Politique. Irlande : Micheál Martin prend la tête d’un gouvernement de coalition historique

Courrier international (Paris)
1 / 2

Politique. Irlande : Micheál Martin prend la tête d’un gouvernement de coalition historique

Le nouveau Premier ministre, figure de la politique irlandaise depuis 30 ans, veillera aux destinées d’un gouvernement tripartite, où les Verts joueront les arbitres entre les ennemis historiques Fianna Fáil et Fine Gael. En tête des priorités : la reprise économique post-coronavirus.

L’arrivée au pouvoir de Micheál Martin, 59 ans, n’a pas été simple. Le Guardian rappelle que son élection, samedi, était “l’aboutissement de plusieurs mois de négociations pour former une coalition, après les élections de février où aucun parti n’avait décroché la majorité”.

Le parti de M. Martin, le Fianna Fáil (centre gauche) avait remporté le plus grand nombre de sièges (38 sur 160), bien loin de la majorité – le Sinn Féin était arrivé en tête des suffrages, mais faute d’avoir présenté suffisamment de candidats, il n’avait décroché que 37 sièges.

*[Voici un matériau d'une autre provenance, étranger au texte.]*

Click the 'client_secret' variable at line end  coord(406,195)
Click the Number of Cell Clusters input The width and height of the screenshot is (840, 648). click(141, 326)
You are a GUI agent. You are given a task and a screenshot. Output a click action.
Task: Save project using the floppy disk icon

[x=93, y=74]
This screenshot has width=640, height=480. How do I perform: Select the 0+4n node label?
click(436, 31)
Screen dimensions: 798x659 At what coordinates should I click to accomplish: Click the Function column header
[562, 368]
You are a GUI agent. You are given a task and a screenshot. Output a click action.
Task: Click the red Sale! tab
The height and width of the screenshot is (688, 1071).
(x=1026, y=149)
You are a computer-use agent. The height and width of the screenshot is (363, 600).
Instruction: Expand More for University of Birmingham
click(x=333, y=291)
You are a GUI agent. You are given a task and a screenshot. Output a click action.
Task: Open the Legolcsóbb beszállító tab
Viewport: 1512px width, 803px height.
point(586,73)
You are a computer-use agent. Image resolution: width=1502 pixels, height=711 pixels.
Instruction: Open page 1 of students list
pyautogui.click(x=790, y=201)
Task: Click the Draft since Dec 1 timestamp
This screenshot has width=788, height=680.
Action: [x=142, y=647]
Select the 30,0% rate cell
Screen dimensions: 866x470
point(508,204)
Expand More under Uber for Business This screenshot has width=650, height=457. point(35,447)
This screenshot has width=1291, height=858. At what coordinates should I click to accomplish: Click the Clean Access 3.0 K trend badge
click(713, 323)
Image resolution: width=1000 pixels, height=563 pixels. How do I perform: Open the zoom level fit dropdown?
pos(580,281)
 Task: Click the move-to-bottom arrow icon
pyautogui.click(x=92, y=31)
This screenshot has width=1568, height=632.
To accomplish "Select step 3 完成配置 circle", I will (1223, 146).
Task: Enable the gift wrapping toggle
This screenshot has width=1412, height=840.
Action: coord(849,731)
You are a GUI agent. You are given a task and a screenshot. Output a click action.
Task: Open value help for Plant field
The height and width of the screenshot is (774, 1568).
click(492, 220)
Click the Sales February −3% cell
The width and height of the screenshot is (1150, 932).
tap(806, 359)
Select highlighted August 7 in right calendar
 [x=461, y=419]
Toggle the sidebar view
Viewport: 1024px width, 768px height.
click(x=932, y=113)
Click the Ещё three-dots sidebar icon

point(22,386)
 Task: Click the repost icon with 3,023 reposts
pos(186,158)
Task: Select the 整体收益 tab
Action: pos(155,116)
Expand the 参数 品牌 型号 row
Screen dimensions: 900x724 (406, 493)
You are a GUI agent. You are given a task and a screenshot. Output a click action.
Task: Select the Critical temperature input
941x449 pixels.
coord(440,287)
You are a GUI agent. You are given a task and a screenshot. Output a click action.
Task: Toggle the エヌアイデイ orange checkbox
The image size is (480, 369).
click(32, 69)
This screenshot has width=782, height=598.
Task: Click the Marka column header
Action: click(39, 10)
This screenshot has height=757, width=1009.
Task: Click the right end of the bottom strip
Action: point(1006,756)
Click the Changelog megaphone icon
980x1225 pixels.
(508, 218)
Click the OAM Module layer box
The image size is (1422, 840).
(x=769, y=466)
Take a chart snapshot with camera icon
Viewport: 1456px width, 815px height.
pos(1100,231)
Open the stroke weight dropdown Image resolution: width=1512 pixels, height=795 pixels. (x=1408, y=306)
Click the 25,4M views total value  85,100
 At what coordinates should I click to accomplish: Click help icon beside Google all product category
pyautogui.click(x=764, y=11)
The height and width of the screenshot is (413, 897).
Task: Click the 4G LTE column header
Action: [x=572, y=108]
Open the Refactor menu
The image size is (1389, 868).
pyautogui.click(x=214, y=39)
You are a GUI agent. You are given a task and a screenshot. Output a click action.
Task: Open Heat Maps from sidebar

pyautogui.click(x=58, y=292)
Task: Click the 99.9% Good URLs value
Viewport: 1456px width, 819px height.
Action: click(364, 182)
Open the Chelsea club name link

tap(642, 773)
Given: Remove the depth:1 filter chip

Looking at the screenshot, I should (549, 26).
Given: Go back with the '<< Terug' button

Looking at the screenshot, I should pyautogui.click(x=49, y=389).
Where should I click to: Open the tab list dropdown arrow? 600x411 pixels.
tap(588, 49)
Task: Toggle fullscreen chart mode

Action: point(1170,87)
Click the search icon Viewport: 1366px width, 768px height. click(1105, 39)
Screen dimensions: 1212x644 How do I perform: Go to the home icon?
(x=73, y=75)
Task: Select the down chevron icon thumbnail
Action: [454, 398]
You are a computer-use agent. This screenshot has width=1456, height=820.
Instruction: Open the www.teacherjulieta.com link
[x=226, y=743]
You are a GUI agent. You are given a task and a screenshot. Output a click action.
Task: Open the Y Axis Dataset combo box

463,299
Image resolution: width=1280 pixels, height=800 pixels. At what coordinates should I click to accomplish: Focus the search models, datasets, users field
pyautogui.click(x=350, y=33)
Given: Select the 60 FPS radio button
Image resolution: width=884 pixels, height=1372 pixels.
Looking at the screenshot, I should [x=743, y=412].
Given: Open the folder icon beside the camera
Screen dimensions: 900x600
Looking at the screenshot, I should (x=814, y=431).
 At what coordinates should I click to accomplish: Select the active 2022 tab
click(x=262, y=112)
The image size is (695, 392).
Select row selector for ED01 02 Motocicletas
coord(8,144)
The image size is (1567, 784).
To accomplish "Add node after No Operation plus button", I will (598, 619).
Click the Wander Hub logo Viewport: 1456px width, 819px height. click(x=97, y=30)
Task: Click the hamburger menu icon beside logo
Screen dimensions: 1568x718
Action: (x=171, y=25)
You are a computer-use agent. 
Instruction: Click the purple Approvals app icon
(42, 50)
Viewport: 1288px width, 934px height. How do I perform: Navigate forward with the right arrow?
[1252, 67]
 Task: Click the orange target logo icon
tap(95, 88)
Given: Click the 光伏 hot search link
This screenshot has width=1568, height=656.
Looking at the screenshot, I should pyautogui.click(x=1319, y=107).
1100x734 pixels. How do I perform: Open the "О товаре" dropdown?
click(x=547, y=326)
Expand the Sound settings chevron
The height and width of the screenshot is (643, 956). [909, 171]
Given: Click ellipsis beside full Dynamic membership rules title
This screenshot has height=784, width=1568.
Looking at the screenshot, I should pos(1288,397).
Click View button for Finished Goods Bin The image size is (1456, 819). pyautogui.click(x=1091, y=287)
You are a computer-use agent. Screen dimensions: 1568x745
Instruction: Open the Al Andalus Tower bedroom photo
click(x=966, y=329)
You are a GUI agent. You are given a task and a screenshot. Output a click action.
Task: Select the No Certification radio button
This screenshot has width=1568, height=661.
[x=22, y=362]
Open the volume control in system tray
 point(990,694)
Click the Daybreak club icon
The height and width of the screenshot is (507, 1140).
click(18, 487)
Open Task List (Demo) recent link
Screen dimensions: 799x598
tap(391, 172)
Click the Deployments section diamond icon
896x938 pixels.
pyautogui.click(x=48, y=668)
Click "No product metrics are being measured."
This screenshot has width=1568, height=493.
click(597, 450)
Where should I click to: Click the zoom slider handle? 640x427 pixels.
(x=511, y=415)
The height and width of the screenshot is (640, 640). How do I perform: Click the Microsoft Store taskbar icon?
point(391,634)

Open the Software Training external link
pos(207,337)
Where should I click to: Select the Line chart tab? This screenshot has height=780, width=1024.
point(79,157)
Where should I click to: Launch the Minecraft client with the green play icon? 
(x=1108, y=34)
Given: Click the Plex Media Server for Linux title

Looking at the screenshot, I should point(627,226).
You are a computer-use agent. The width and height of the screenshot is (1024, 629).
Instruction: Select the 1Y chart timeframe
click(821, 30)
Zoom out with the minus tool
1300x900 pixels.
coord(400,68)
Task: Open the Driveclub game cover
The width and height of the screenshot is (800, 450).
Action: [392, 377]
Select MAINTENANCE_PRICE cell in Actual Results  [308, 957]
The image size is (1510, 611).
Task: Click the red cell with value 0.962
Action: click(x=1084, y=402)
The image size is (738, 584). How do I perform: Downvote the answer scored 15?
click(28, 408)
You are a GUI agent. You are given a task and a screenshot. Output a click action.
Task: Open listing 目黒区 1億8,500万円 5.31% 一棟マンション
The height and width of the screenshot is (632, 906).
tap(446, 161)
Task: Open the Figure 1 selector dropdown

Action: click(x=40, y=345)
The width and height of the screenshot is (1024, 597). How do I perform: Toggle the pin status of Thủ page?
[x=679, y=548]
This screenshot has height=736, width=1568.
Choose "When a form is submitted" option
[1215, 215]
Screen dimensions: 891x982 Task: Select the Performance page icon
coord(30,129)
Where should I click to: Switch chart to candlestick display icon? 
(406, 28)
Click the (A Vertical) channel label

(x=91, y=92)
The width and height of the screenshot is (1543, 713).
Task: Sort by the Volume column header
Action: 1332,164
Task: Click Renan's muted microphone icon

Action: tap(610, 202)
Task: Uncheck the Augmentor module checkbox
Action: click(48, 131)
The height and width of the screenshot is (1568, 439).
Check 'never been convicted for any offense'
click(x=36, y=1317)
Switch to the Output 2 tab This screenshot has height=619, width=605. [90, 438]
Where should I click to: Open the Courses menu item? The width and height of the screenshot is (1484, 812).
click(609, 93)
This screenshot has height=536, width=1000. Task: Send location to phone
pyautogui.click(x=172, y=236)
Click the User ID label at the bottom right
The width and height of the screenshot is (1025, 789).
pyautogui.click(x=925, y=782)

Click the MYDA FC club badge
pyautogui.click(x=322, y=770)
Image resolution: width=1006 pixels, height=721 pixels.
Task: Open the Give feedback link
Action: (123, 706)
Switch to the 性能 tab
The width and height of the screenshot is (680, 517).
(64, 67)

Perturbées par le coronavirus, les négociations avaient finalement abouti à un accord entre les Verts, le Fianna Fáil et le Fine Gael (centre droit), parti du Premier ministre sortant Leo Varadkar.

Les deux partis, héritiers des deux camps de la guerre civile irlandaise (1922-1923), “ont dominé la politique de l’État depuis sa fondation”, observe la BBC. “Même si peu de choses les séparent sur le plan politique depuis des décennies, leur décision de partager le pouvoir pour la première fois est historique. C’était aussi une nécessité politique pour écarter le Sinn Féin du pouvoir”.

“Nos trois partis sont issus de traditions très différentes”, a reconnu le nouveau Premier ministre – ou Taoiseach – après son élection. “Il ne faut pas attendre de nous que nous soyons d’accord sur tout. Cependant, nous avons été capables de nous entendre sur des principes démocratiques fondamentaux, et sur un programme équilibré et complet”, a-t-il déclaré, selon la RTÉ.